■ Brief ■
Reproduce the following data verbatim, line for line.

■ Extracted records ■
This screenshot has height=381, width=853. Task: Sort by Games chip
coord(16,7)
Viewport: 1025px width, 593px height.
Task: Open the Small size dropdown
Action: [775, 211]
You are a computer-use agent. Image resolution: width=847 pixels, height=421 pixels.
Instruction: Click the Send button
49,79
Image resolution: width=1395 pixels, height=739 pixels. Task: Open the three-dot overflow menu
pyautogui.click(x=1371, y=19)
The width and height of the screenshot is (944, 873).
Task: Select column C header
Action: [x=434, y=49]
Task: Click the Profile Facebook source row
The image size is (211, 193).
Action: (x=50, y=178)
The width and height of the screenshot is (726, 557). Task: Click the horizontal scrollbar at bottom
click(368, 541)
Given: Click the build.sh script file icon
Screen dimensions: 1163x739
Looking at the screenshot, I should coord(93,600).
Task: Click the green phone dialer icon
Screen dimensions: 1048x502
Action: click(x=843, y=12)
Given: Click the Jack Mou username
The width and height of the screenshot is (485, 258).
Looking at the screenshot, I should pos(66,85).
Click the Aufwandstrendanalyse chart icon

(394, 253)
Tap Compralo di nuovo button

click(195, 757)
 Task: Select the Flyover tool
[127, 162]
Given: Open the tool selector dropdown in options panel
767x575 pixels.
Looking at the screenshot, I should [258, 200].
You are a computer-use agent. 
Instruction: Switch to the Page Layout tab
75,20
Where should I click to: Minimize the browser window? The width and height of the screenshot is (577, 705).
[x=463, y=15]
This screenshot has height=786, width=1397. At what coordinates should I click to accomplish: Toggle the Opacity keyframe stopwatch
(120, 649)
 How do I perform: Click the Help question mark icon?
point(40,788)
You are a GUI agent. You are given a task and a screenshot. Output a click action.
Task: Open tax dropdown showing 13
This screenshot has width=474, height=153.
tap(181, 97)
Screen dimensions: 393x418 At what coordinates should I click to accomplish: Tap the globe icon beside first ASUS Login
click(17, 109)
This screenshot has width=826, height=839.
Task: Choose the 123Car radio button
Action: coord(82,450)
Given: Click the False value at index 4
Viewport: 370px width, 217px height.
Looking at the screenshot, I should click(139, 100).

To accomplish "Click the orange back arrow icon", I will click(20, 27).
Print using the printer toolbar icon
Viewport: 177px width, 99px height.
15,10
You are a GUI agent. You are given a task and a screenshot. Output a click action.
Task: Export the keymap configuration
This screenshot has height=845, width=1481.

■ Result of the task ■
This screenshot has height=381, width=853. Task: Sort by Games chip
coord(16,7)
Viewport: 1025px width, 593px height.
Task: Open the Small size dropdown
Action: [775, 211]
You are a computer-use agent. Image resolution: width=847 pixels, height=421 pixels.
Instruction: Click the Send button
49,79
Image resolution: width=1395 pixels, height=739 pixels. Task: Open the three-dot overflow menu
pyautogui.click(x=1371, y=19)
The width and height of the screenshot is (944, 873).
Task: Select column C header
Action: [x=434, y=49]
Task: Click the Profile Facebook source row
The image size is (211, 193).
Action: (x=50, y=178)
The width and height of the screenshot is (726, 557). Task: Click the horizontal scrollbar at bottom
click(368, 541)
Given: Click the build.sh script file icon
Screen dimensions: 1163x739
Looking at the screenshot, I should coord(93,600).
Task: Click the green phone dialer icon
Screen dimensions: 1048x502
Action: click(x=843, y=12)
Given: Click the Jack Mou username
The width and height of the screenshot is (485, 258).
Looking at the screenshot, I should pos(66,85).
Click the Aufwandstrendanalyse chart icon

(394, 253)
Tap Compralo di nuovo button

click(195, 757)
 Task: Select the Flyover tool
[127, 162]
Given: Open the tool selector dropdown in options panel
767x575 pixels.
Looking at the screenshot, I should [258, 200].
You are a computer-use agent. 
Instruction: Switch to the Page Layout tab
75,20
Where should I click to: Minimize the browser window? The width and height of the screenshot is (577, 705).
[x=463, y=15]
This screenshot has height=786, width=1397. At what coordinates should I click to accomplish: Toggle the Opacity keyframe stopwatch
(120, 649)
 How do I perform: Click the Help question mark icon?
point(40,788)
You are a GUI agent. You are given a task and a screenshot. Output a click action.
Task: Open tax dropdown showing 13
This screenshot has width=474, height=153.
tap(181, 97)
Screen dimensions: 393x418 At what coordinates should I click to accomplish: Tap the globe icon beside first ASUS Login
click(17, 109)
This screenshot has width=826, height=839.
Task: Choose the 123Car radio button
Action: coord(82,450)
Given: Click the False value at index 4
Viewport: 370px width, 217px height.
Looking at the screenshot, I should click(139, 100).

To accomplish "Click the orange back arrow icon", I will click(20, 27).
Print using the printer toolbar icon
Viewport: 177px width, 99px height.
15,10
You are a GUI agent. You are given a task and a screenshot. Output a click action.
Task: Export the keymap configuration
This screenshot has height=845, width=1481.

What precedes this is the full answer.